Record screencasts of yourself commenting on students' work, as you use tools to call out specific strengths or weaknesses. iPad apps like iAnnotate, or screencast software like Screener make it easy to save your feedback as a short movie. Technology can increase the opportunities for learning assessment. Throughout this course, I have described universal design for learning principles, which include providing multiple avenues for students to show what they know. This means not only strategies like letting them submit assignments in different formats, but also giving them more than one chance to show they understand a concept.
Researchers use triangulation to verify their results, so why can't students use a form of triangulation to verify their learning. Use low-stakes or no-stakes quizzes online for students to see how they're doing before they get to high-stakes exams or projects. Use large question pools so students can practice. Use homework tools with problems generated by algorithms to provide infinite amounts of practice. Technology can increase students' sense of ownership, and personalization. Use electronic portfolios for students to own their learning over time.
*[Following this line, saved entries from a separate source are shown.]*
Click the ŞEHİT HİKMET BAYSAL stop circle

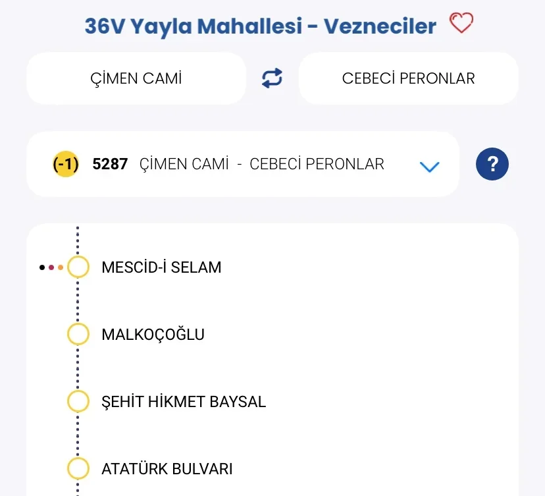point(78,401)
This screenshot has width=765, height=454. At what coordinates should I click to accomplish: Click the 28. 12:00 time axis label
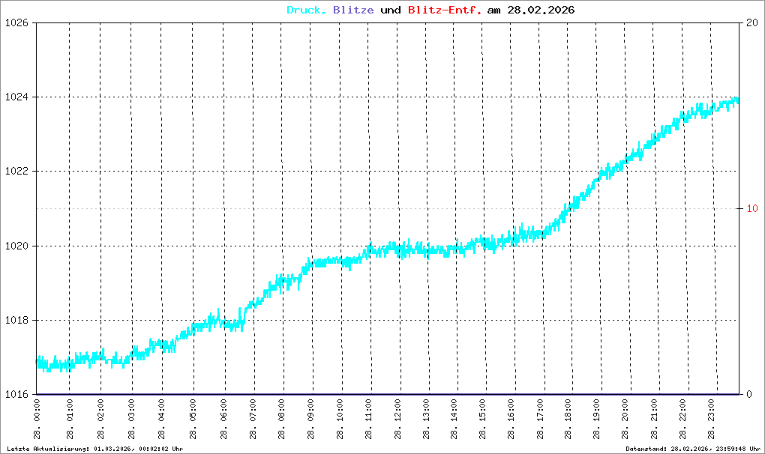coord(398,420)
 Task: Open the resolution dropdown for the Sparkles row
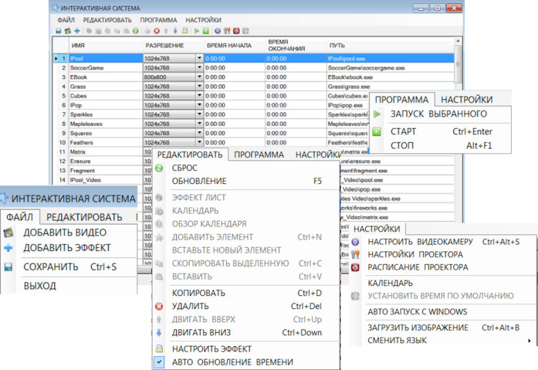click(x=200, y=115)
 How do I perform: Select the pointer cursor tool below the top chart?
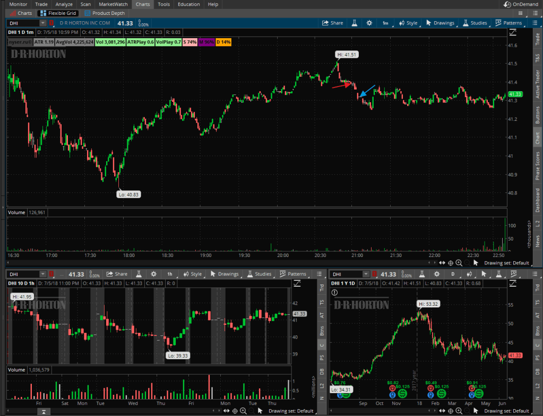click(x=476, y=262)
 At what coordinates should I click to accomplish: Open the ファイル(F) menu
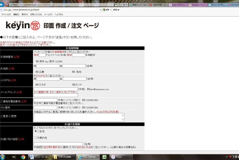point(6,14)
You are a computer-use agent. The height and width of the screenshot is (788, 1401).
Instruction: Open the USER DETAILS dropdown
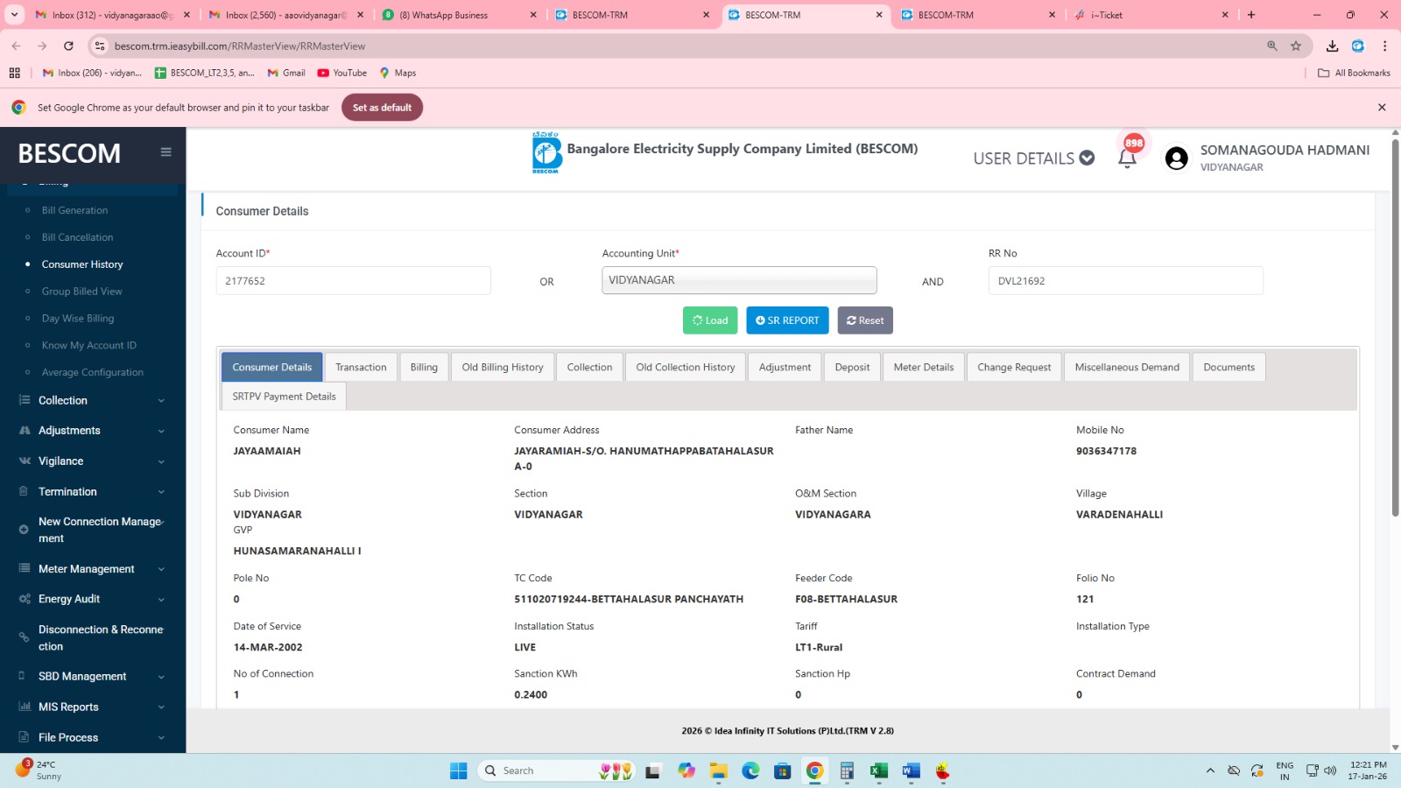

Programs and institutions primarily use Eportfolios as student-centered tools. Students use and take the Eportfolio work with them, when at each transition. From Middle school to High school, High school to Higher education, Higher education to Graduate school, or the Workforce, et cetera. Eportfolio learning encourages reflection throughout the assessment process, so students see how what they learn integrates with their academic goals, prior knowledge, and career aspirations. You should consider using technology to assess learning for a number of reasons.
Again, we've just scratched the surface looking at feedback, flexibility, opportunity and ownership. Stay tuned for more benefits throughout this chapter. Before reviewing the next movie in the course, take a minute to answer the following questions for yourself. How can you use technology to increase feedback to each student? To increase flexibility for yourself and your students when it comes to assessment? To increase opportunities in how students assess their learning? And to increase students' sense of ownership, by connecting assessment to their lives and goals?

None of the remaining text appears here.